Güler, Taş gibi Emek Partisi (EMEP) Genel Başkanı Levent Tüzel ve Sosyalist Demokrasi Partisi (SDP) Genel Başkanı Filiz Koçali, bu süreçten bir demokratikleşme adımı çıkmayacağını belirtti.
Her dört isim de, aydınların, emekçilerin kendi alternatiflerini geliştirmesi gerektiğinin altını çizdi.
Sermayenin yön verme çabası
Güler, Türkiye Sanayici ve İşadamları Derneği (TÜSİAD), diğer işveren örgütleri ve medyanın yaptığı "sağduyu" açıklamalarının AKP'yi sermayenin çıkarları doğrultusunda dış ilişkilerini yola koymaya çağırdığını vurguladı.
"Bu gerçekleşirse AKP'ye kredi açılacak."
Güler, AKP'nin güçlü bir şekilde iktidara gelmesine rağmen kapatma davasını kabullenmiş göründüğünü söyledi.

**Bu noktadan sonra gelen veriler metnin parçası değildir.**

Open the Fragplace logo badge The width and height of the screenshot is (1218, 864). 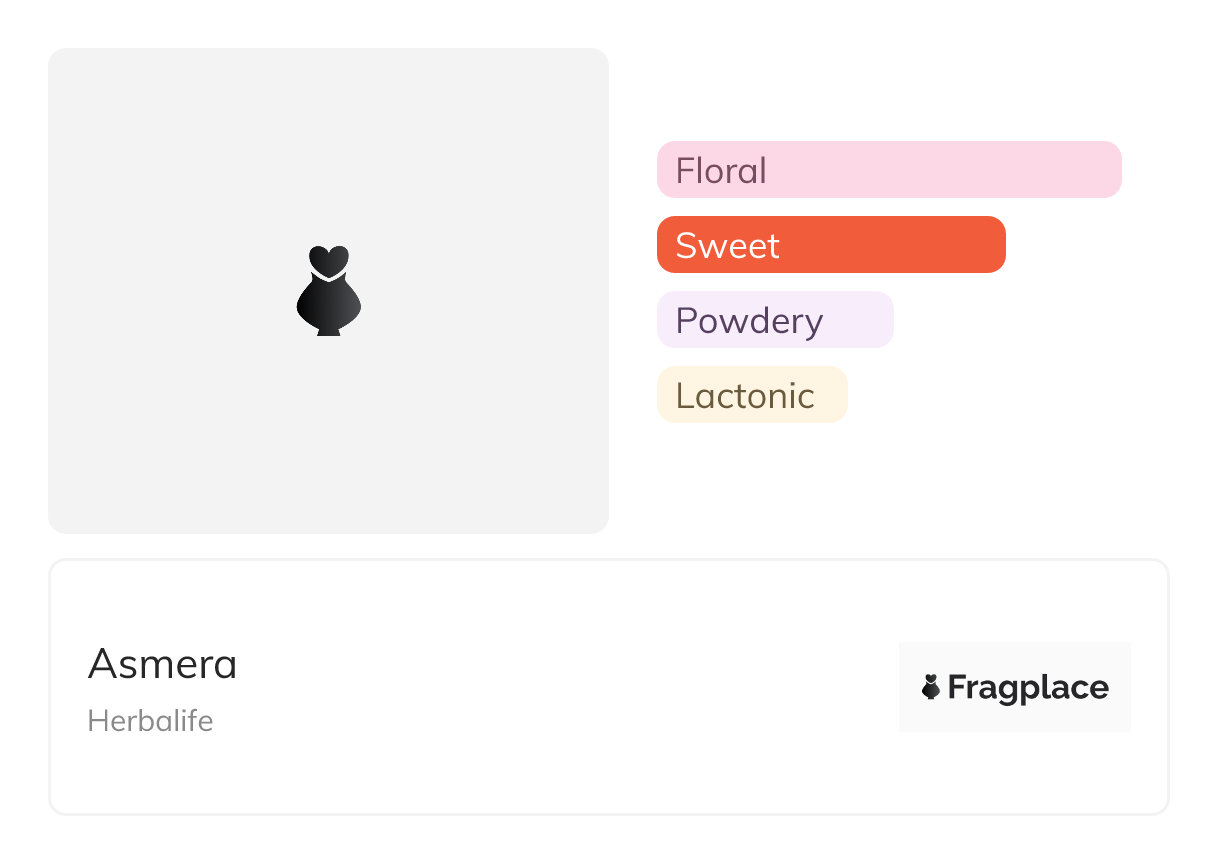click(1014, 687)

Asker sustu, yargı devam etti
Koçali, kapatma davasına gerekçe gösterilen laiklik sorununun AKP'den değil devlet politikalarından kaynaklandığını belirtti.

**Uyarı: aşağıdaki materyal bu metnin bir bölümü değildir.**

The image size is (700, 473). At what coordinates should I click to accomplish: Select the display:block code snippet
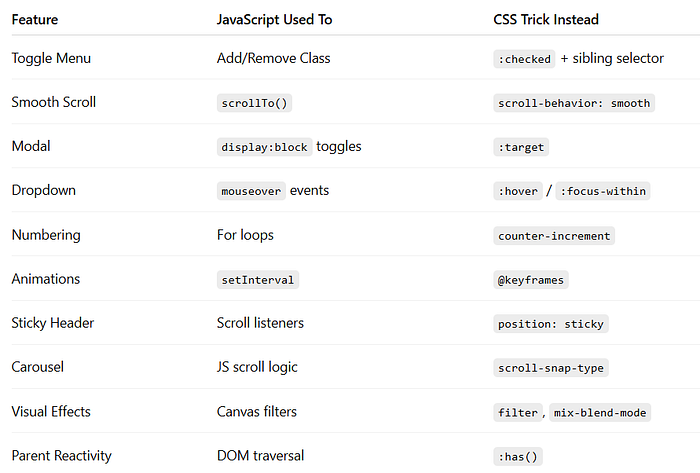264,147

Kapatma davasının "darbe girişimiyle eşdeğer" olduğunu söyleyen Koçali, 22 Temmuz seçimleri öncesinde Genelkurmay'ın AKP'ye gösterdiği tepkinin devamı olduğunu; AKP'nin kapatılması halinde "derin bir siyasi kriz çıkacağını" ekledi.
AKP temkinli
Tüzel, kapatma davasının emekçilerin taleplerinin üzerini örttüğünü, dolayısıyla bu gelişmeye kayıtsız kalınmayacağını; "emekçilerin gündemini tartışmaya taşımak gerektiğini" söyledi.
AKP'den gelen temkinli açıklamaların "davanın kapatmayla sonuçlanması ihtimaline karşı tedbir" olarak niteleyen Tüzel, AKP'nin karşısında duran ulusalcıların da iktidar içinde bir çatlak yaratmayı amaçladığını belirtti.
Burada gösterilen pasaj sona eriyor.